Spring is landscape season. And while landscapes have sometimes been maligned as the province of the uninspired, the precariousness of our landscape makes it a serious topic for serious artists.
I still mourn the fat, spotted pony on a grassy hillside near the spot where Highway 74A starts. His pasture was flattened 10 years ago for a grocery store. The rows of plump cabbages in the bottomland across the road have given way to shops and a defunct “diner.” The majestic poplars that shaded Mine Hole Gap are long gone, and the pasture beside Cane Creek, where a big old Leopard Appaloosa has lived in a weathered barn for years, is now littered with pickup trucks and heavy equipment. And this is just my little corner of our world. Could it be that all artists should be madly painting and photographing landscape so that there could be some record of our pre-greed world?
There is no shortage of landscape painting and photographing in our area. Two photographers exhibiting at Woolworth Walk have a particular affinity for their surroundings. Lee Morgan works mostly in color. Sometimes it can be difficult to categorize Morgan’s work—most of it fits easily into the nature category, but a few of his works could be termed nostalgic, or, in the case of “I’ll Be Around,” surreal. This black-and-white photo shows a tree growing through the space where the engine used to sit in a big chunky car from the early ‘50s. Is Camille Paglia right? Does nature always win?
“Wisteria House” depicts a deserted farmhouse, still partially covered with sheets of 1940s faux-red-brick asbestos siding. The stone chimney has provided a trellis for flowering wisteria which cascades over the roof.
Morgan proves his skill in composition with a picture of brilliant autumn foliage bisected by the strong verticals of dark tree trunks. His ability to project color is confirmed in a close-up of bright blue bachelor buttons and red poppies in his “Carolina Barn.”
Steve Dixon captures high drama in his black-and-white photographs. His work with extraordinary cloud formations is outstanding. In “Sunrise at Glassman Falls,” a receding full moon dances through wispy clouds, and his stark “Moonscape at Max Patch” shows us a stubby tree rising bravely from the snow. In a softer mood, Dixon depicts a foggy mountain path.
Jane Desonier is the featured artist at Asheville Gallery of Art. Her subdued palette seems to predict the disappearance of her subject matter. Also in the co-op gallery, John Hooks has painted a frosty blue winter scene. Titled “Still Water,” it features a leafless tree silhouetted against a snow-covered hill and an icy blue sky. Sandra Brugh Moore clearly has a special feeling about her “Grandfather Gathering.” The painting is one of the smallest in the gallery, but the strong horizontal line of tents standing before the majestic backdrop of mountains holds its own in the company of much larger works.

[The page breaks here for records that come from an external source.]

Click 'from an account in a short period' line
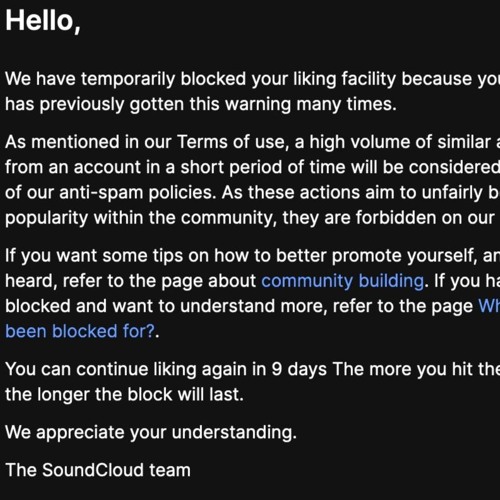Image resolution: width=500 pixels, height=500 pixels. (x=252, y=167)
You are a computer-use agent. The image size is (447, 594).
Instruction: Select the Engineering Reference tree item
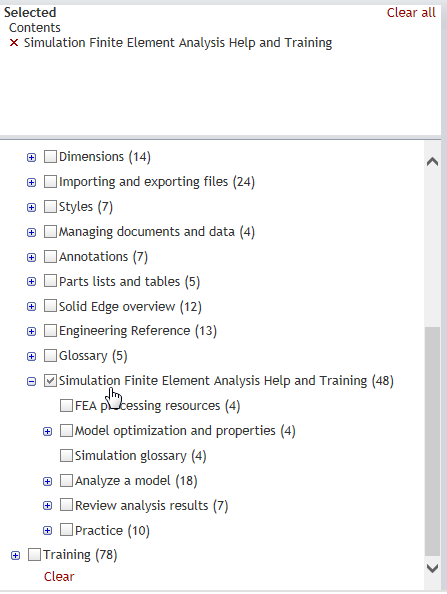click(138, 331)
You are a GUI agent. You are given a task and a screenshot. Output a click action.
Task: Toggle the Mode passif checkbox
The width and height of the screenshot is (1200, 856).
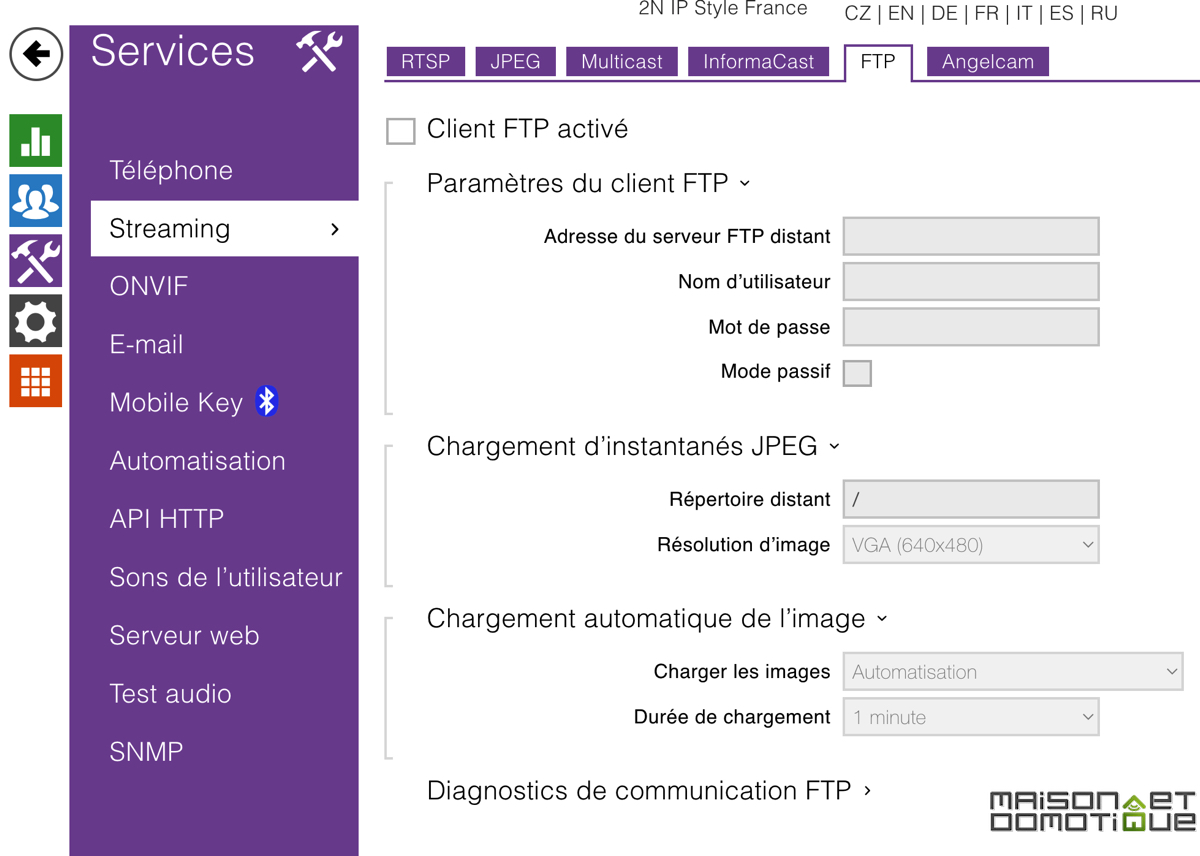pos(857,373)
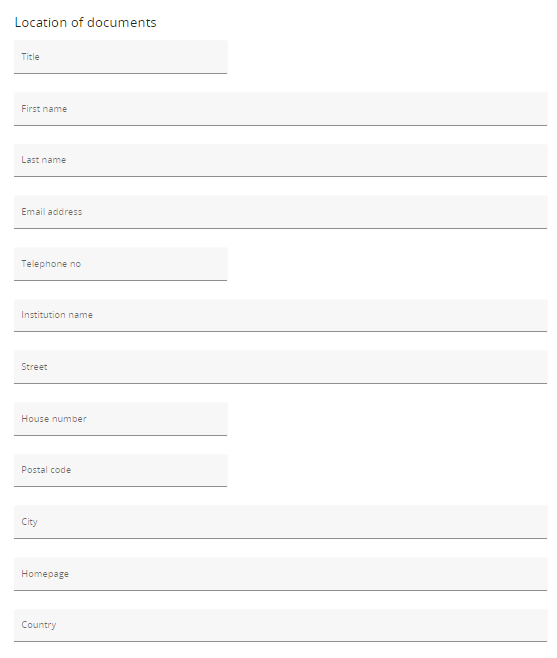The width and height of the screenshot is (557, 658).
Task: Focus the Telephone no field
Action: point(121,264)
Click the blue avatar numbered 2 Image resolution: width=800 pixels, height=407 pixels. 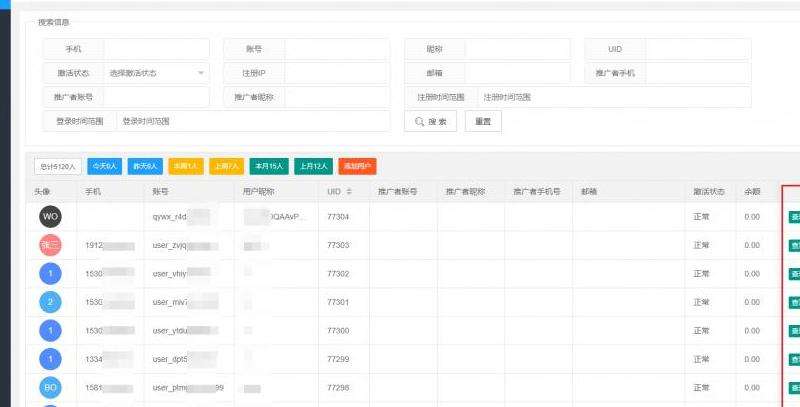(50, 302)
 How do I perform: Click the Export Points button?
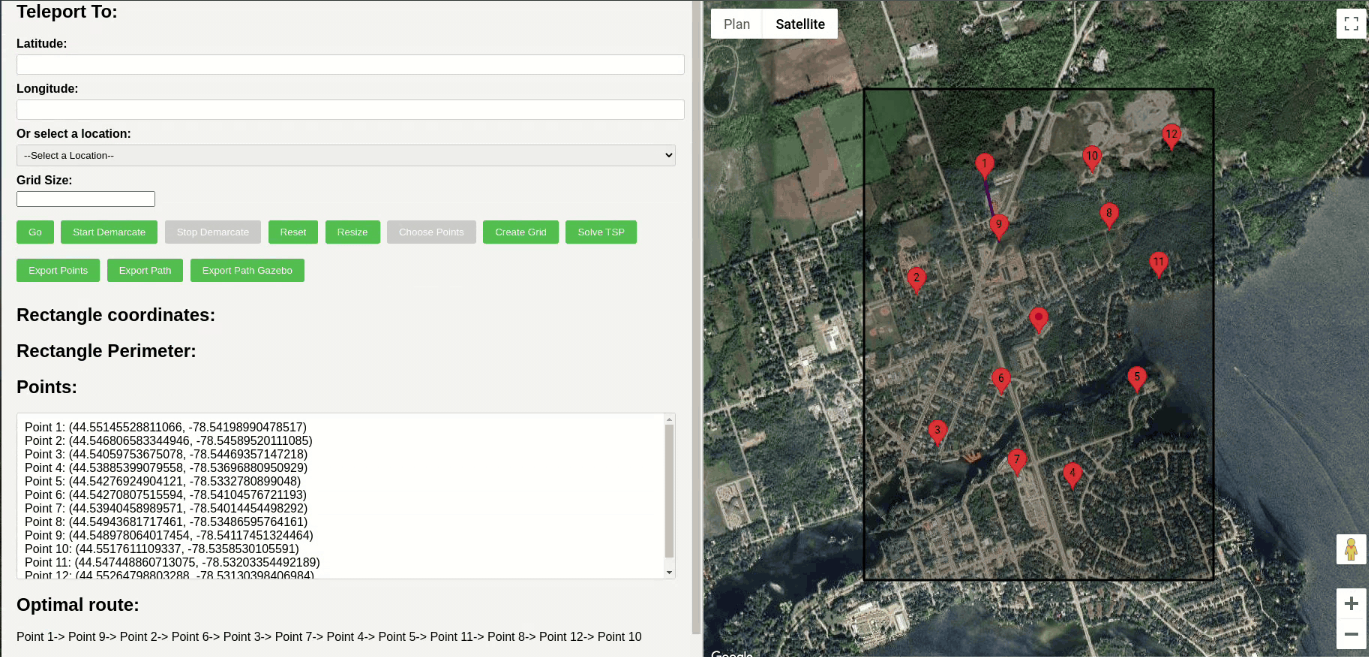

Ron Ogle is an artist who has long expressed his love for our area and his concern for the earth. For years, he stapled and pasted environmental information around town. He braved threats of prosecution for “defacing public property” when he created a huge collage about global warming and defoliation on a wooden fence on Biltmore Avenue.
In the Greenlife Grocery café, Ogle is exhibiting paintings of the mountain vistas he has tried to protect. Every ridge is accurate, and every valley and cove is exact. The colors are lively and representations precise. Still, the paintings maintain a lively freshness. His concern is genuine.
[Connie Bostic is an Asheville-based painter and writer.]
Jane Desonier, John Hooks, and Sandra Brugh Moore are members of the Asheville Gallery of Art and exhibit there. Steve Dixon and Lee Morgan have spaces at Woolworth Walk, where Morgan will be a featured artist this month. Ron Ogle’s landscapes will hang in the cafe at Greenlife through April.